Sweet Sixteen (2003)

3 1/2 Stars (out of 4)

'Sweet' and Lowdown

By Jeffrey M. Anderson

Director Ken Loach has made a long career out of hobnobbing with the working classes and becoming passionate about their various political turmoils.

He sometimes climbs a little too high on his soapbox and edges a bit too close to preachy Stanley Kramer territory, as in his previous film Bread and Roses. But when he's good and sticks very close to the ground he's capable of great films, such as Kes, Land and Freedom or My Name Is Joe. Sweet Sixteen may be another one of those.

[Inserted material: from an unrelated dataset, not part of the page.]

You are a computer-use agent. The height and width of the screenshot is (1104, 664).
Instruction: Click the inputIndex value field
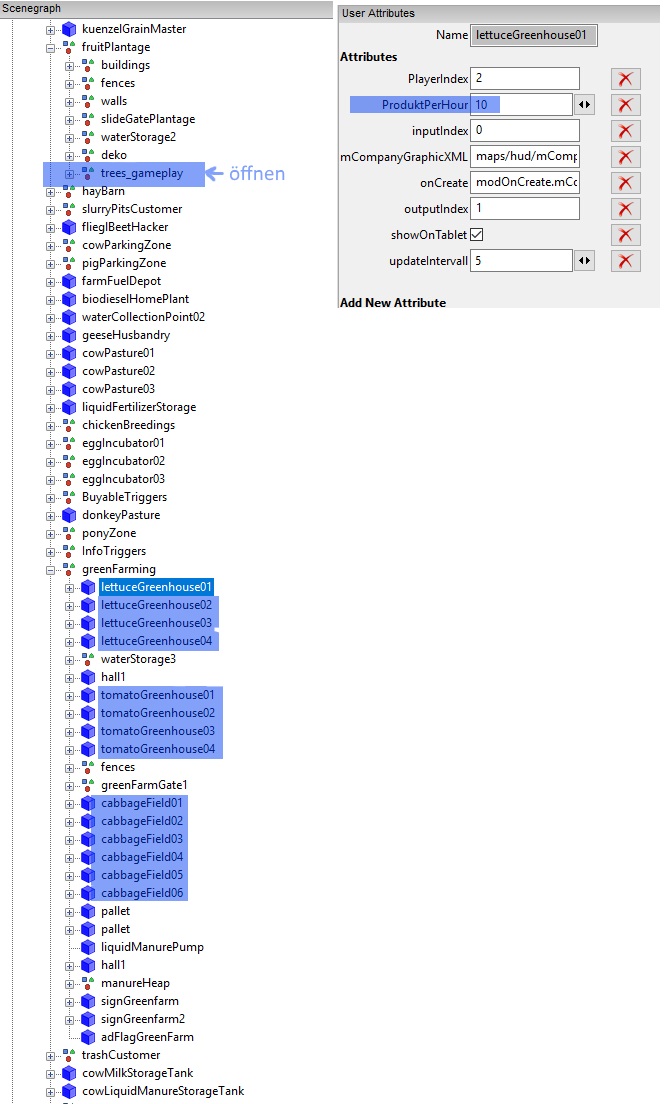[525, 131]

Strangely enough, just because Loach deals in realism does not mean his movies are realistic. Realism is a tool for him rather than an end-all, be-all. His plots sometimes come from out of the past, none more so than with Sweet Sixteen.

This story of a fifteen year-old who enters a life of crime resembles classics like Hawks' Scarface, Walsh's White Heat, and any of a handful of other James Cagney or Edward G. Robinson gangster films.

Liam (Martin Compston) is a typical Glasgow teenager, prone to trouble and already embarking on a life of crime by selling cigarettes in bars and taunting the cops. His beloved mother (Michelle Coulter) sits in prison, and her sleazy boyfriend makes Liam smuggle drugs in to her. On one trip, Liam refuses to pass the drugs and gets himself thrown out of the house.

He moves in with his sister Chantelle (Annmarie Fulton) and her child. Once there, he discovers a caravan (camper) that he would like to move his mother into when she's released from prison on the eve of his 16th birthday. So he and his best friend Pinball (William Ruane) steal drugs from his mother's boyfriend and begin their own business in order to purchase the caravan.

Liam is so successful with his small-time drug dealing that the local mafia takes notice and sets him up with a big-time operation, running out of a pizza joint and using the delivery scooters to transport the drugs. But of course, the mob has other things in mind for Liam, and his perfect little world can't last forever.

Loach mixes up the old-time plotlines a bit; Liam does not get jealous when people date his sister as Paul Muni did in Scarface, but he does get a bit overprotective of his mother, as Cagney was in White Heat. The movie even has a pretty gangster's moll (Michelle Abercromby) who is attracted to Liam's authority, even though he appears less interested in her than in his mother.

In another scene Liam is forced to do a hit on one of his loved ones, yet Loach never lets us know the outcome. This may seem like sloppy plotting, but that's where Loach's realism comes in and saves the day. If something doesn't wrap up tightly into a neat little plotted package, well, then that's life.

Once again, Loach works with a cast of unknowns and gets dynamic performances from them, especially Compston in the lead role. Compston effectively portrays the rage needed to enter the gangster lifestyle, plus a brutal, barely controlled physicality. He looks a bit like a peach-fuzzed Josh Hartnett, but a lot scarier.

Because of its early film origins, Sweet Sixteen may seem too plot-bound and not as immediate as some of Loach's classics, but it's still an excellent film and belongs on his list of must-see movies.

One side note: because the Glasgow accents are so thick, the distributor has provided English subtitles.